On September 29, 2010, the U.S. Chamber of Commerce and the Business Roundtable, as widely expected, filed a petition in the U.S. Court of Appeals for the District of Columbia Circuit seeking review of the U.S. SEC's adoption on August 25, 2010 of new Rule 14a-11 and amendments to certain of its other proxy rules that collectively would have required most publicly traded companies, commencing in early 2011, to include in their proxy materials director nominees put forward by a shareholder or a group of shareholders who have owned 3% or more of a company's stock for at least three years.

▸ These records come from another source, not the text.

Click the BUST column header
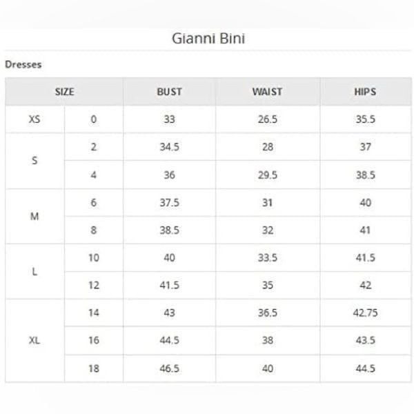The width and height of the screenshot is (414, 414). (x=169, y=92)
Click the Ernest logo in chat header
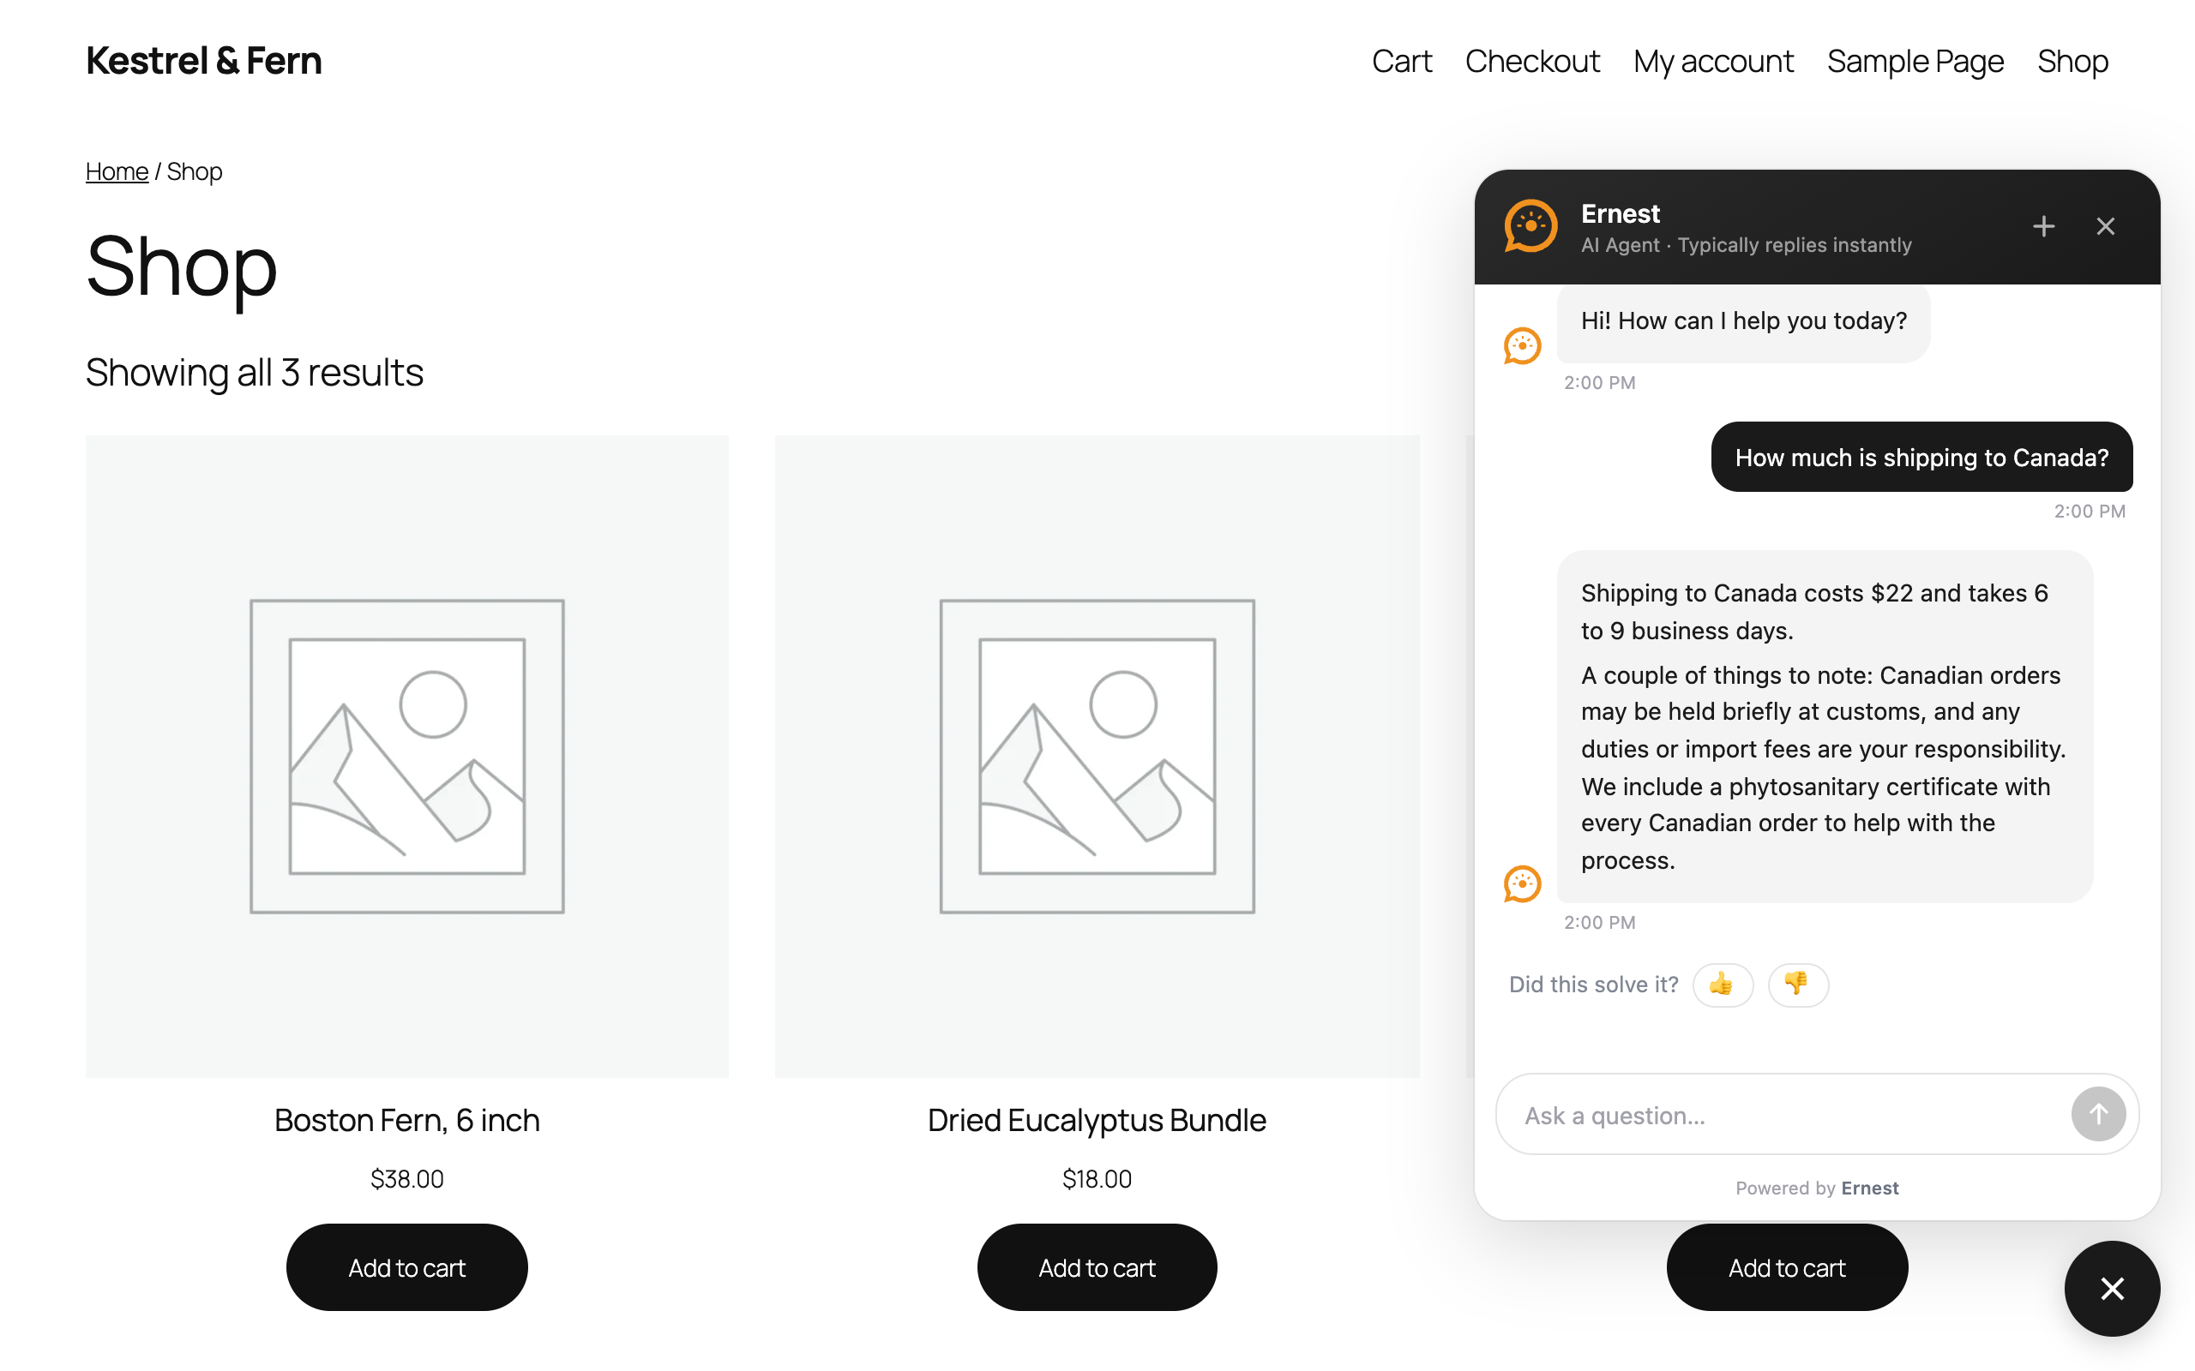This screenshot has width=2195, height=1371. [1530, 227]
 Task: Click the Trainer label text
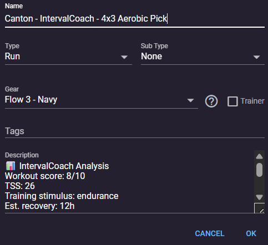(252, 101)
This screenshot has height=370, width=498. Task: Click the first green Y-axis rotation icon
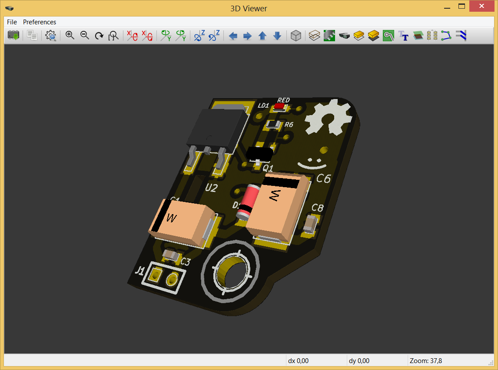(166, 36)
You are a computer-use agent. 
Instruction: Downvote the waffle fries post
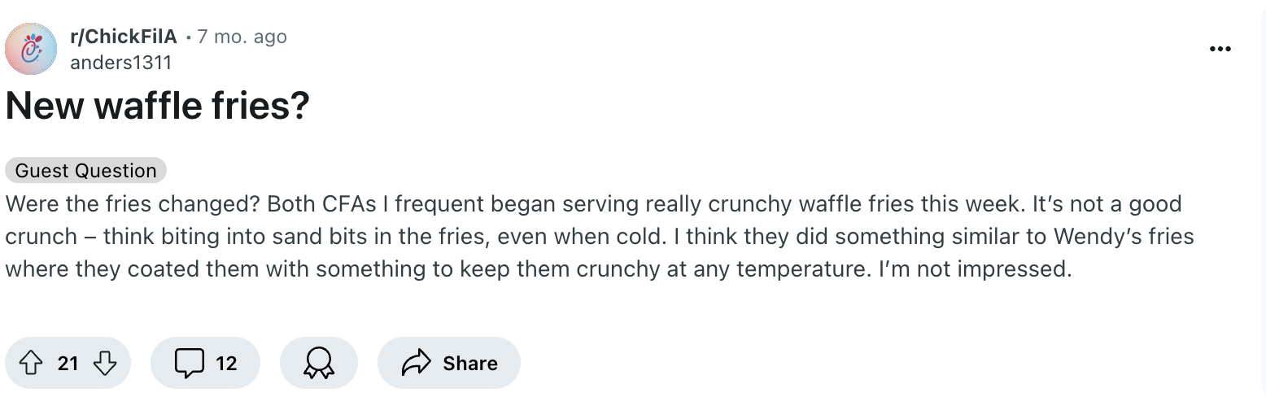point(105,363)
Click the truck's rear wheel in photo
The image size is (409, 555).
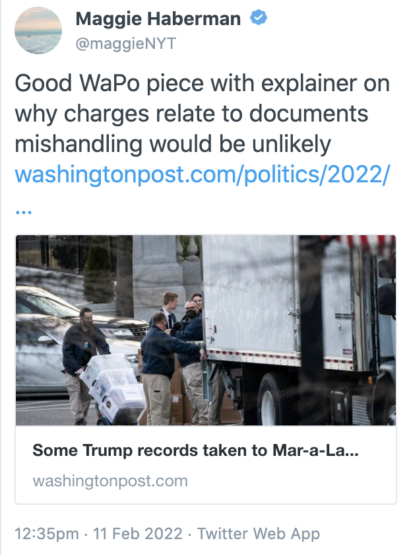[x=276, y=400]
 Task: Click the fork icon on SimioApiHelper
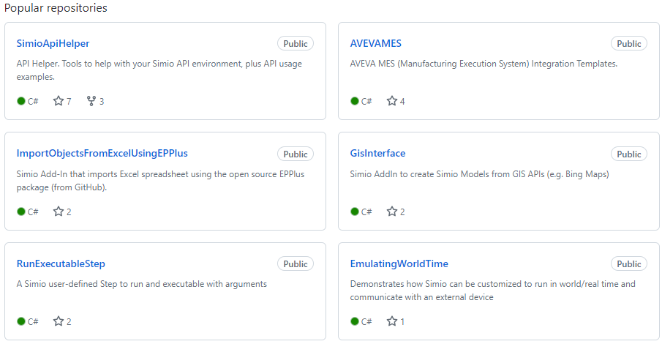click(91, 101)
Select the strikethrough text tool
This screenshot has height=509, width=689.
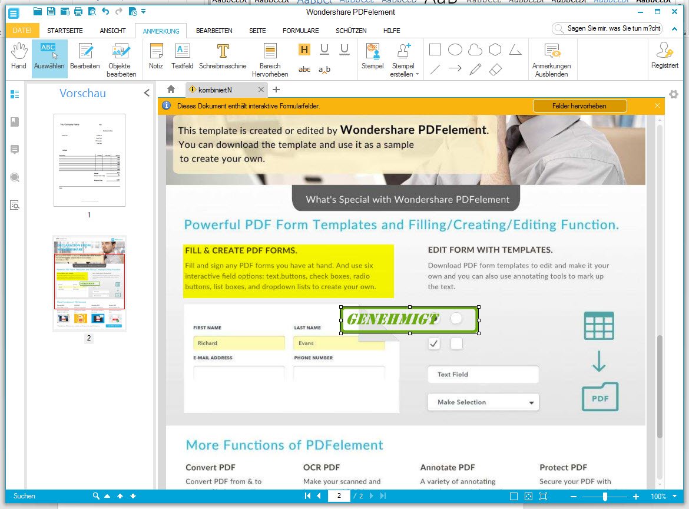coord(304,70)
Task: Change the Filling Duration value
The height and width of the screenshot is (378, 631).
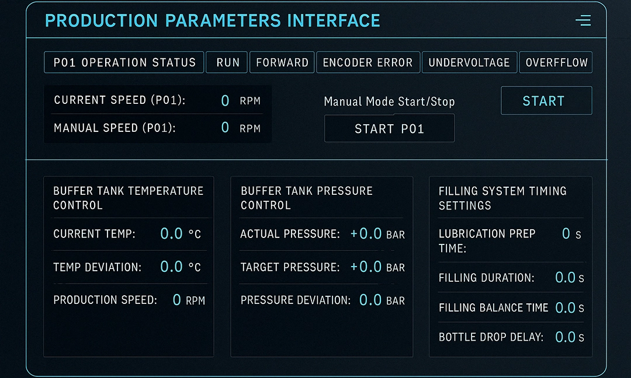Action: tap(565, 278)
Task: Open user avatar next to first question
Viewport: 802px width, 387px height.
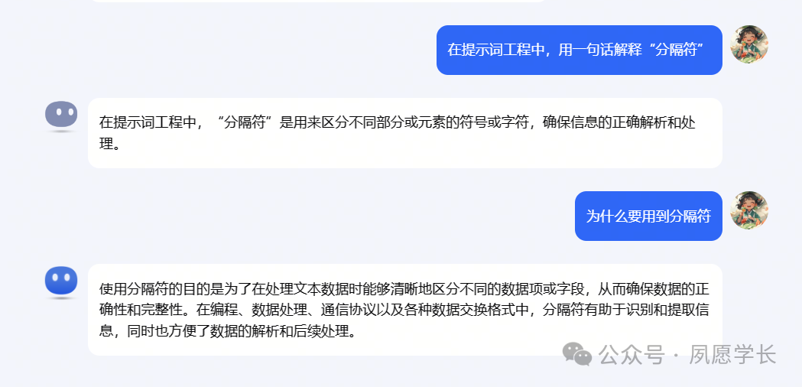Action: [749, 44]
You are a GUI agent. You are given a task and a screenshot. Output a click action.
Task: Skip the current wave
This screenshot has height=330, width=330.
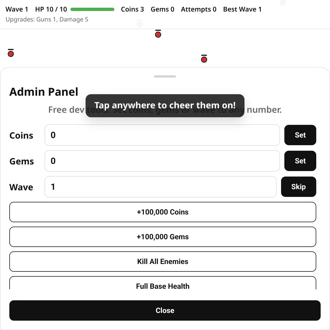coord(299,187)
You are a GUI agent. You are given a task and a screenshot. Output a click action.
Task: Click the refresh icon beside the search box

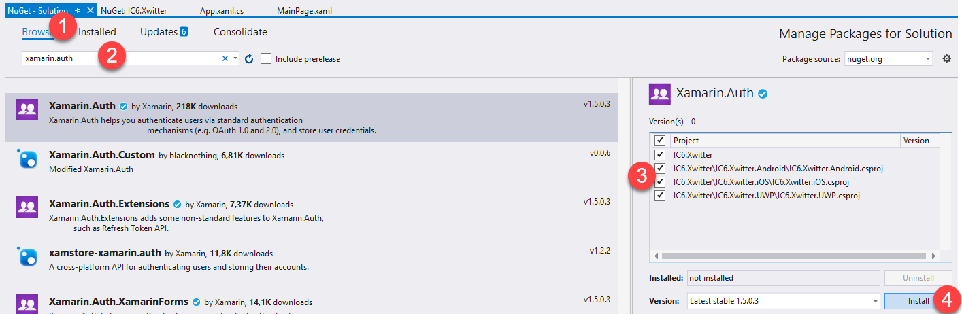click(249, 59)
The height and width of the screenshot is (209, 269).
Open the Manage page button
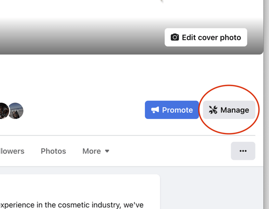coord(229,110)
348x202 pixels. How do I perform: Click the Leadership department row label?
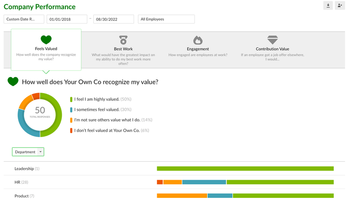click(x=24, y=169)

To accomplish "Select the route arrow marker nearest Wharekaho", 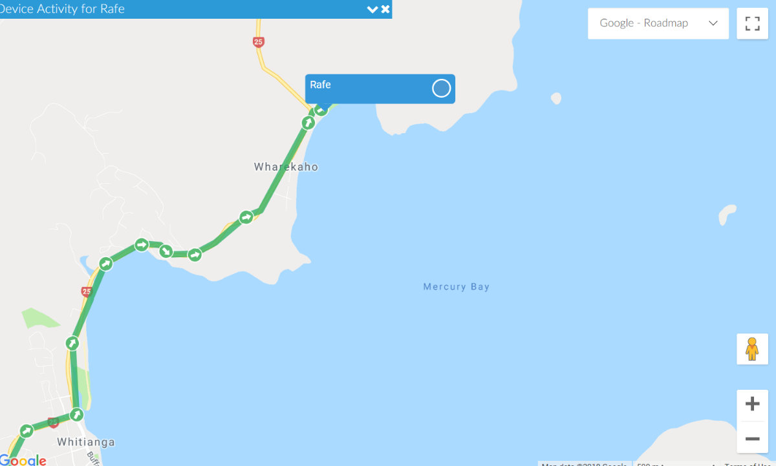I will 308,122.
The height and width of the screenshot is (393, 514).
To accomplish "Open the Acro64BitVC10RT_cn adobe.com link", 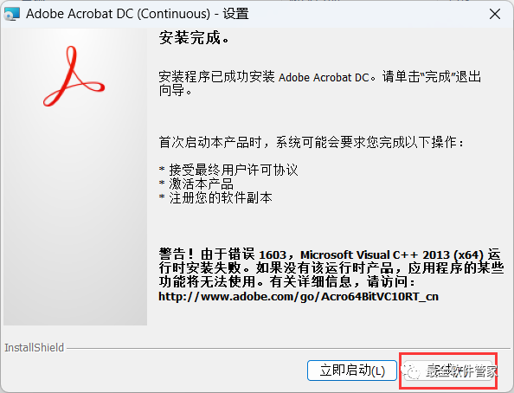I will pyautogui.click(x=299, y=297).
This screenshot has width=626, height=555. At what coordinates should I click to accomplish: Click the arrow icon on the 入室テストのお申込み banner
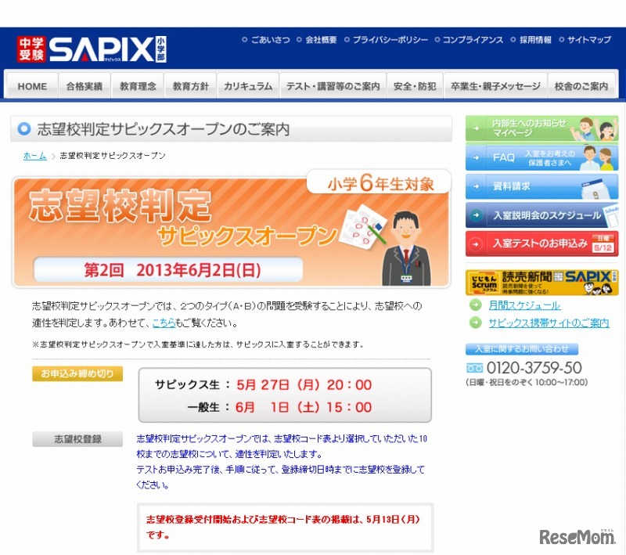(x=474, y=243)
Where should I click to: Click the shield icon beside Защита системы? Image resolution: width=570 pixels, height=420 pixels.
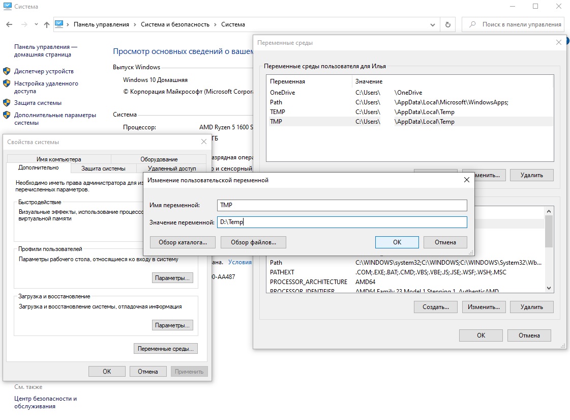tap(7, 103)
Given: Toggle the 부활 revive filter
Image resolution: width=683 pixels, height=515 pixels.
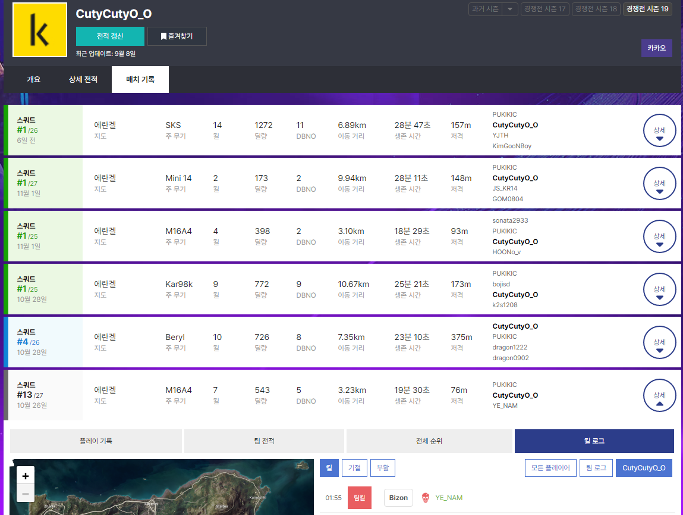Looking at the screenshot, I should (x=382, y=468).
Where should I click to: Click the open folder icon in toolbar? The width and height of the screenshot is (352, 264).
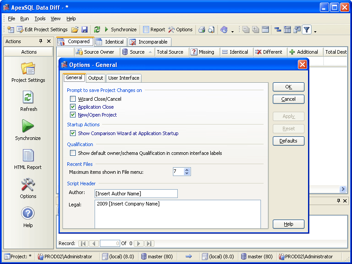75,29
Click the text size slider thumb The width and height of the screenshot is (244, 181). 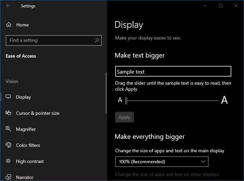point(126,100)
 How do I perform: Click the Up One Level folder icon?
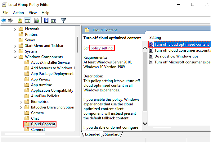pyautogui.click(x=20, y=21)
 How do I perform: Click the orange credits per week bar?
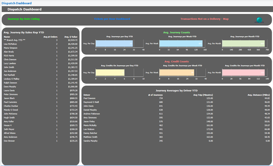[x=177, y=73]
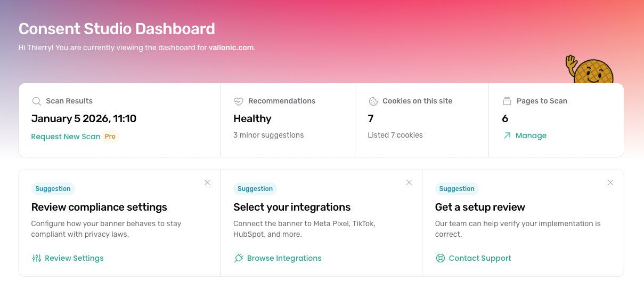Image resolution: width=644 pixels, height=288 pixels.
Task: Click the lifebuoy icon beside Contact Support
Action: click(x=441, y=258)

The plaintiffs' petition alleges, among other matters, that in adopting proxy access rules, the SEC acted arbitrarily and capriciously by

  • failing to appraise the cost that proxy access would impose on American corporations, shareholders, and workers at a time the U.S. economy can least afford it;
  • ignoring evidence and studies highlighting the adverse consequences of proxy access, including that activist shareholders would use the rules as leverage to further their agendas;
  • claiming to be empowering shareholders, but actually restricting shareholders' ability to prevent special interest shareholders from triggering costly election contests; and
  • claiming to be effectuating state law rights but giving short shrift to existing state laws, while creating ambiguities regarding the application of Federal and state law to the nomination and election process.

The plaintiffs also assert that the SEC's adoption of Rule 14a-11 violated both the Administrative Procedure Act and the First and Fifth Amendments to the U.S. Constitution, and did not properly assess the rule's effect on efficiency, competition and capital formation.

Concurrently with the submission of their petition to the Court of Appeals, the plaintiffs also filed a motion with the SEC to stay the implementation of the proxy access rules pending the court's review. On October 4, 2010, the SEC, without commenting upon the merits of the plaintiffs' petition, issued an order that stayed Rule 14a-11 and the other proxy rule amendments adopted on August 25, 2010 pending a ruling by the Court of Appeals. Although the plaintiffs had not sought review of Rule 14a-8, which deals with shareholder proposals, the SEC also stayed the amendments to that rule, noting that these amendments were designed to complement Rule 14a-11, and citing the potential for confusion if they were to become effective while Rule 14a-11 was stayed.

On October 8, 2011, the plaintiffs and the SEC jointly filed a briefing schedule with the Court of Appeals that contemplates oral arguments in March or April 2011 and a decision by the summer of 2011. This schedule, if approved by the Court of Appeals, will delay the availability of proxy access to shareholders beyond the 2011 proxy season.